Non vengono accolte ma allontanate: su di loro pende il marchio di “spose di Boko Haram”, sono le “Donne di Sambisa”, la foresta-roccaforte degli jihadisti, sono la “peste”. I terroristi soffiano sul fuoco di queste credenze e hanno imparato a usare le donne, spesso giovanissime, come kamikaze. Nascondono le bombe sotto i loro lunghi abiti e hanno “il viso pulito”, con i capelli ben raccolti e la fronte visibile, come vuole il “manuale” di Boko Haram. Lo ha spiegato una ragazzina che ha rinunciato a farsi saltare per aria in un campo profughi perché temeva ci fosse il padre: due sue amiche, con i capelli ben raccolti, non l’hanno seguita e si sono immolate, lasciando una scia di cadaveri.
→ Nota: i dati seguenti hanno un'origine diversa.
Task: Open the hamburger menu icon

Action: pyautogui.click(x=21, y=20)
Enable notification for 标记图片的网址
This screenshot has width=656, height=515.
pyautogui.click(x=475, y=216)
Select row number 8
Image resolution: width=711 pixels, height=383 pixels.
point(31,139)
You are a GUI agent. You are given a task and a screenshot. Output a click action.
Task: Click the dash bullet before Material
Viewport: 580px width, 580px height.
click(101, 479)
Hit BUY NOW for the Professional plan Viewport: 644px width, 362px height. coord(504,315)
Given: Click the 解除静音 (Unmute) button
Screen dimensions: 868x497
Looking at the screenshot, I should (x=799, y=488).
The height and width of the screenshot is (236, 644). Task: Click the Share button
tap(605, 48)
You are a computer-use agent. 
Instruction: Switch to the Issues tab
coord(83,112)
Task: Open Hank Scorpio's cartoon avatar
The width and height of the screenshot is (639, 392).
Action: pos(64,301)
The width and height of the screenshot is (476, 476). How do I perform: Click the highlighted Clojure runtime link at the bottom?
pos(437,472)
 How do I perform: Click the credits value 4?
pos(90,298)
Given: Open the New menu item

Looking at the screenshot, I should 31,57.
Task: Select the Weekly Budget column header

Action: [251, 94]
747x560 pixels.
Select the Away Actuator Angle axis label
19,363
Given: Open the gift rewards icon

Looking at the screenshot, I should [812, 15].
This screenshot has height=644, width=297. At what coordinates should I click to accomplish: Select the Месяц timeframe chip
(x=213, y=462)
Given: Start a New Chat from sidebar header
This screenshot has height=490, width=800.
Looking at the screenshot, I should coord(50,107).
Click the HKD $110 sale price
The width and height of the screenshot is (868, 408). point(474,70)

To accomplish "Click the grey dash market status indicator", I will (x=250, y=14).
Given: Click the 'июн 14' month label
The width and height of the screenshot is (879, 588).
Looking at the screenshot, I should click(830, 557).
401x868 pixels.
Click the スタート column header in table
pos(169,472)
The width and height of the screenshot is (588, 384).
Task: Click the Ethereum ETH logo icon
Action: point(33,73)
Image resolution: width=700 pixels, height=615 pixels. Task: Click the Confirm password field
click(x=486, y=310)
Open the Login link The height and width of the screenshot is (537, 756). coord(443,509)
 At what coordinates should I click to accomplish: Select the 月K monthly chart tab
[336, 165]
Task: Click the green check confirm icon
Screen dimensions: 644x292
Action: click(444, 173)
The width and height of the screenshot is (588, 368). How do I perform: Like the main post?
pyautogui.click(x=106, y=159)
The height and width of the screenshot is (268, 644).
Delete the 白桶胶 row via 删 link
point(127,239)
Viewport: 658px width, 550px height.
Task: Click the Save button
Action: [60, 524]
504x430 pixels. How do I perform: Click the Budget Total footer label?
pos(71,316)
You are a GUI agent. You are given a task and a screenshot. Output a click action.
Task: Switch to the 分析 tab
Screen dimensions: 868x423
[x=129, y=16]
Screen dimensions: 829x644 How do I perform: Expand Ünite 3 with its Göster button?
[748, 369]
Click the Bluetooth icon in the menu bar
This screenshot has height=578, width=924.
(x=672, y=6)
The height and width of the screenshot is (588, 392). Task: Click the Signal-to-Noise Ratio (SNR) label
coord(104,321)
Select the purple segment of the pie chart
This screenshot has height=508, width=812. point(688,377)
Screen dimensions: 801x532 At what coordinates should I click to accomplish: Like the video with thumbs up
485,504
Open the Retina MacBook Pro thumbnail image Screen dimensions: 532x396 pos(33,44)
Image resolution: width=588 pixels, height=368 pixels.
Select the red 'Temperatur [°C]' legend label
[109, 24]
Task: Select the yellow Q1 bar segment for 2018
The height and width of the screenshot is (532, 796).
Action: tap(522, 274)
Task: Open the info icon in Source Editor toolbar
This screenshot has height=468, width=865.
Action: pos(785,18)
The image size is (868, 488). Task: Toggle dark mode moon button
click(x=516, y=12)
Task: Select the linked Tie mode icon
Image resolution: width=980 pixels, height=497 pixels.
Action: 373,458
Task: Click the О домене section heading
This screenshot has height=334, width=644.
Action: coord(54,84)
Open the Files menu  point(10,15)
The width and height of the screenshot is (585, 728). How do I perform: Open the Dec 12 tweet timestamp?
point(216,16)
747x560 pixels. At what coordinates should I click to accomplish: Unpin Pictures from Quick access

I loro figli, nati dalle violenze, sono “iene tra i cani”, perché hanno ereditato il “sangue di Boko Haram”. Il male, secondo le comunità nigeriane, si tramanda con il sangue, la discendenza diretta. “Quando ci penso provo angoscia e mi chiedo: ‘Si comporterà come uno di loro?”, ha spiegato una vittima agli intervistatori del rapporto parlando del figlio.
La violenza di Boko Haram ha distrutto un Paese e oggi sono 3 milioni i profughi nel Nordest: tra di loro ci sono vittime che non avranno mai pace. Quelle donne rapite e mai tornate alla vita di prima.